| Goal of the exercise |
Give every line of the data again, exactly as it is written.

| Extracted material |
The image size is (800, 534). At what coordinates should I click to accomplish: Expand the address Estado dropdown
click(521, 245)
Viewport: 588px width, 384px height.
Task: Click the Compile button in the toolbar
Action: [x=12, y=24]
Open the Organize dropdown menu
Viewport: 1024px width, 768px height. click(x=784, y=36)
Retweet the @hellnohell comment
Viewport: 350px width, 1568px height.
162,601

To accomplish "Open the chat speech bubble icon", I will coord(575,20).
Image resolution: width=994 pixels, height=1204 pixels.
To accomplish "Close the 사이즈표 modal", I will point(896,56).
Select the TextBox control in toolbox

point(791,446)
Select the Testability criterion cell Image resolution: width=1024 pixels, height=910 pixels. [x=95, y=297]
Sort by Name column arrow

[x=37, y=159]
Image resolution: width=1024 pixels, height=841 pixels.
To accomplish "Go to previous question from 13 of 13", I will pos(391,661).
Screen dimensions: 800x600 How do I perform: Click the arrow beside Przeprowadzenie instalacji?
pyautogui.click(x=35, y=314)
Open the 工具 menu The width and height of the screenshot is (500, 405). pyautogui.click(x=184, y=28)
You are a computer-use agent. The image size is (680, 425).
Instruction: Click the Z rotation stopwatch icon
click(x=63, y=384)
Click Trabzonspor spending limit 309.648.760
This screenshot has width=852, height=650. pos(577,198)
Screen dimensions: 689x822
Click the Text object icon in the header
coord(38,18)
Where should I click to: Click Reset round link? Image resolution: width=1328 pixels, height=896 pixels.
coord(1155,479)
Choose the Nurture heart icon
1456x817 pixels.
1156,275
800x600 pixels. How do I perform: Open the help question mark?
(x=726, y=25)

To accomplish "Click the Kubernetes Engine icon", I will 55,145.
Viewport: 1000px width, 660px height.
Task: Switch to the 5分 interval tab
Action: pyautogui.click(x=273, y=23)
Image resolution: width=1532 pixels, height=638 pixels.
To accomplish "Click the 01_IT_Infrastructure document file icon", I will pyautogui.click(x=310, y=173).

| Answer section |
The image size is (800, 534). At what coordinates should I click to accomplish: Expand the address Estado dropdown
click(521, 245)
Viewport: 588px width, 384px height.
Task: Click the Compile button in the toolbar
Action: [x=12, y=24]
Open the Organize dropdown menu
Viewport: 1024px width, 768px height. click(x=784, y=36)
Retweet the @hellnohell comment
Viewport: 350px width, 1568px height.
162,601

To accomplish "Open the chat speech bubble icon", I will coord(575,20).
Image resolution: width=994 pixels, height=1204 pixels.
To accomplish "Close the 사이즈표 modal", I will point(896,56).
Select the TextBox control in toolbox

point(791,446)
Select the Testability criterion cell Image resolution: width=1024 pixels, height=910 pixels. [x=95, y=297]
Sort by Name column arrow

[x=37, y=159]
Image resolution: width=1024 pixels, height=841 pixels.
To accomplish "Go to previous question from 13 of 13", I will pos(391,661).
Screen dimensions: 800x600 How do I perform: Click the arrow beside Przeprowadzenie instalacji?
pyautogui.click(x=35, y=314)
Open the 工具 menu The width and height of the screenshot is (500, 405). pyautogui.click(x=184, y=28)
You are a computer-use agent. The image size is (680, 425).
Instruction: Click the Z rotation stopwatch icon
click(x=63, y=384)
Click Trabzonspor spending limit 309.648.760
This screenshot has width=852, height=650. pos(577,198)
Screen dimensions: 689x822
Click the Text object icon in the header
coord(38,18)
Where should I click to: Click Reset round link? Image resolution: width=1328 pixels, height=896 pixels.
coord(1155,479)
Choose the Nurture heart icon
1456x817 pixels.
1156,275
800x600 pixels. How do I perform: Open the help question mark?
(x=726, y=25)

To accomplish "Click the Kubernetes Engine icon", I will 55,145.
Viewport: 1000px width, 660px height.
Task: Switch to the 5分 interval tab
Action: pyautogui.click(x=273, y=23)
Image resolution: width=1532 pixels, height=638 pixels.
To accomplish "Click the 01_IT_Infrastructure document file icon", I will pyautogui.click(x=310, y=173).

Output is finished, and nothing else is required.